וּמַאי לֹא תְּהַלֵּךְ זוֹ — לֹא יְהַלֵּךְ מַה שֶּׁבְּזוֹ יוֹתֵר מֵרַגְלֵי הַבְּעָלִים.
La Guemara rejette cette explication. Admets [éimar] que tu as entendu Rabbi Yehouda exprimer son opinion selon laquelle l'eau n'a pas de substance dans un cas où elle est absorbée dans une pâte ; mais dans un cas où elle est dans son état pur et non mélangé [be‘éynayhou], l'as-tu entendu dire ainsi ? Or, si, à propos de l'eau dans une marmite de mets cuits [kedéra], Rabbi Yehouda a dit qu'elle n'est pas annulée, serait-elle annulée lorsqu'elle est dans son état pur et non mélangé ?! Ce n'est manifestement pas le cas, car il a été enseigné dans une baraïta que Rabbi Yehouda dit : L'eau et le sel sont annulés dans une pâte, car ils y sont absorbés et ne sont pas discernables séparément. Mais ils ne sont pas annulés dans une marmite de mets cuits, parce que l'eau et le sel sont discernables dans sa sauce [rotba].
אֵימַר דְּשָׁמְעַתְּ לֵיהּ לְרַבִּי יְהוּדָה הֵיכָא דִּבְלִיעָן בְּעִיסָּה, הֵיכָא דְּאִיתַנְהוּ בְּעֵינַיְיהוּ מִי שָׁמְעַתְּ לֵיהּ? הַשְׁתָּא בִּקְדֵירָה אָמַר רַבִּי יְהוּדָה לָא בָּטְלִי, בְּעֵינַיְיהוּ בָּטְלִי?! דְּתַנְיָא, רַבִּי יְהוּדָה אוֹמֵר: מַיִם וּמֶלַח בְּטֵלִין בָּעִיסָּה. וְאֵין בְּטֵלִין בַּקְּדֵירָה, מִפְּנֵי רוֹטְבָּהּ.

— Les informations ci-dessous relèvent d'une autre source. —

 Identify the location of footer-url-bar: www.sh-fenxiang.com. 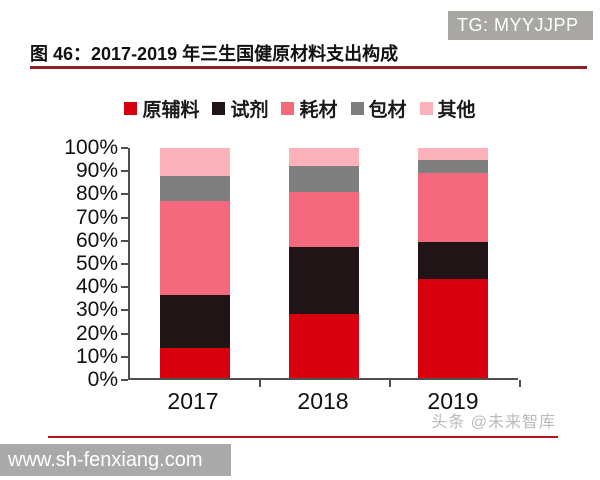
(116, 460).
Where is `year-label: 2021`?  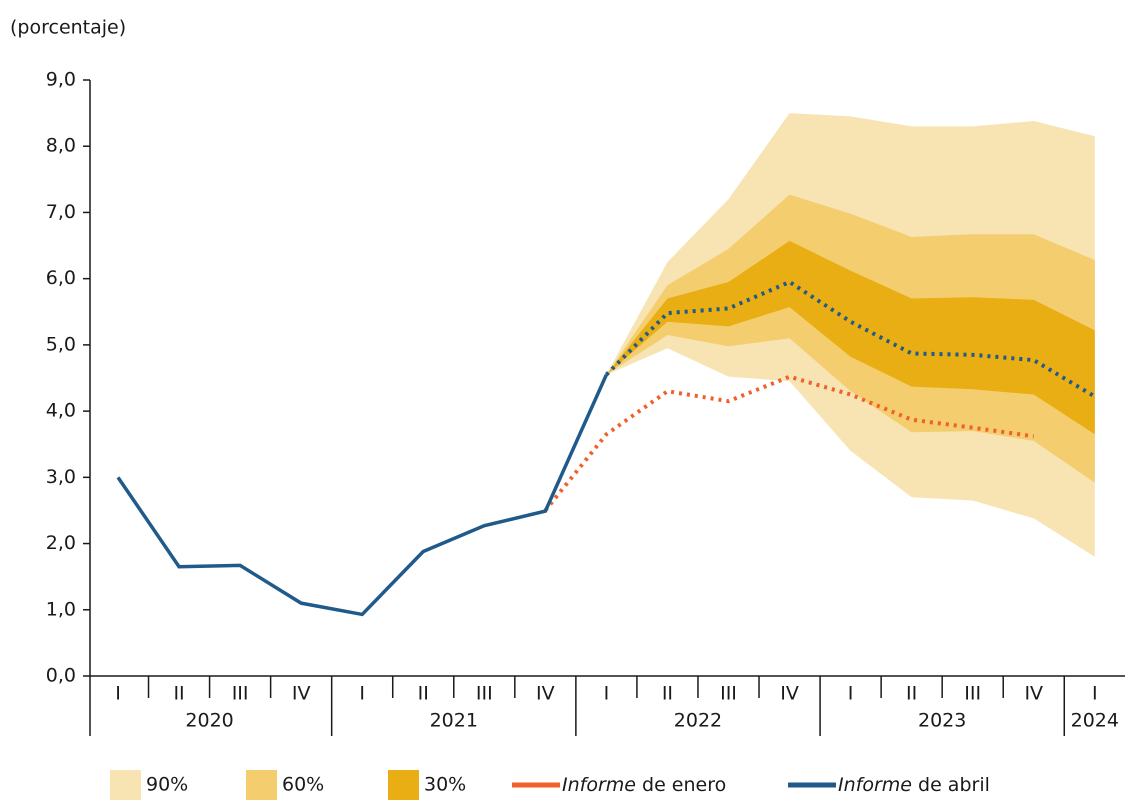
year-label: 2021 is located at coordinates (454, 721).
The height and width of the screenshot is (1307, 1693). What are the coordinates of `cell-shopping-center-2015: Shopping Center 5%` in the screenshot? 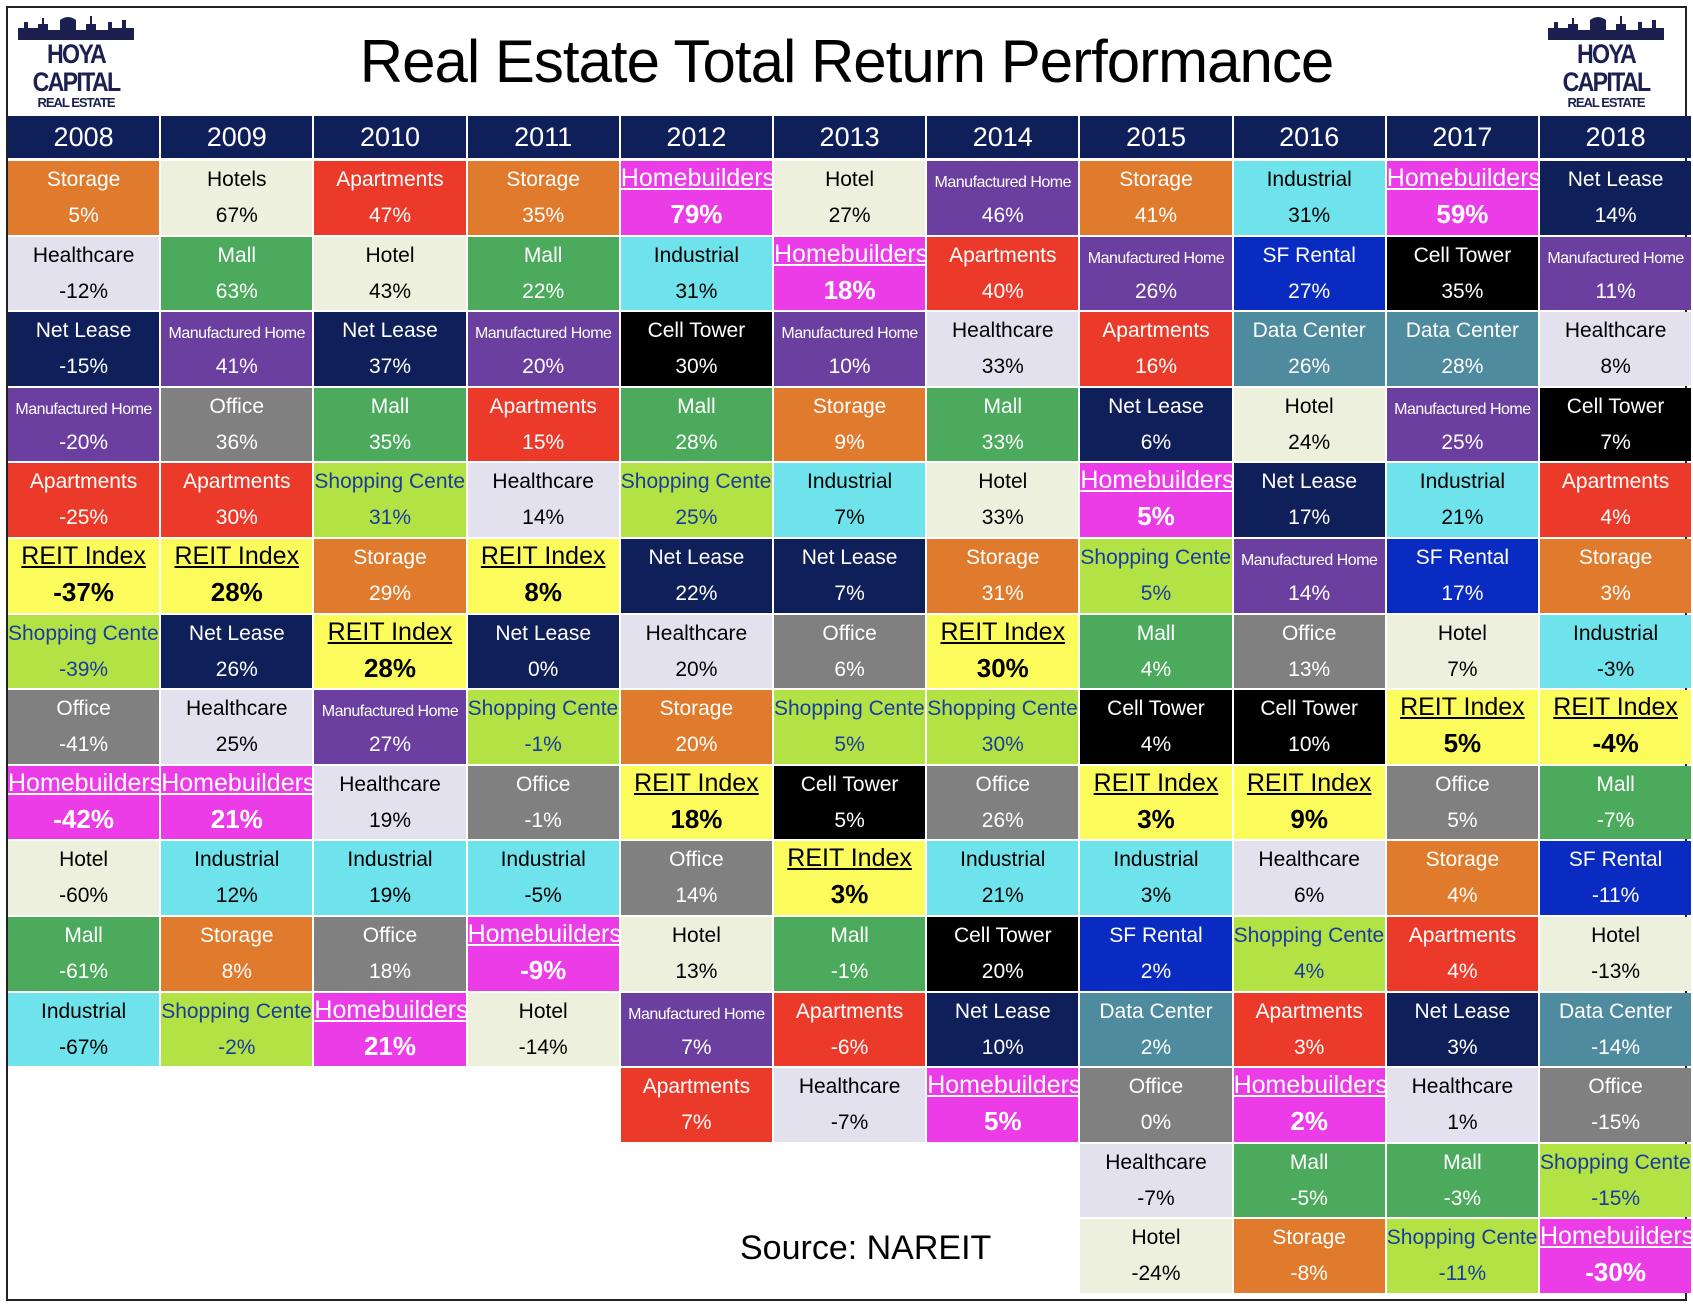 It's located at (1156, 576).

Rava rejeta plutôt cette explication et dit : Ici, nous traitons d'un tonneau qui appartenait à un individu particulier ayant acquis résidence [kanta chevita] au début du Chabbat en un lieu déterminé, et d'une eau qui n'est pas restée en un seul endroit — c'est-à-dire l'eau d'une source ou d'une rivière — et qui n'appartient à aucun individu ayant acquis résidence. Dans ce cas, le tonneau est annulé relativement à l'eau [batla ‘havit legabé mayim], puisque le tonneau est destiné à contenir l'eau.
אֶלָּא אָמַר רָבָא, הָכָא בְּחָבִית שֶׁקָּנְתָה שְׁבִיתָה, וּמַיִם שֶׁלֹּא קָנוּ שְׁבִיתָה עָסְקִינַן. דְּבָטְלָה חָבִית לְגַבֵּי מַיִם.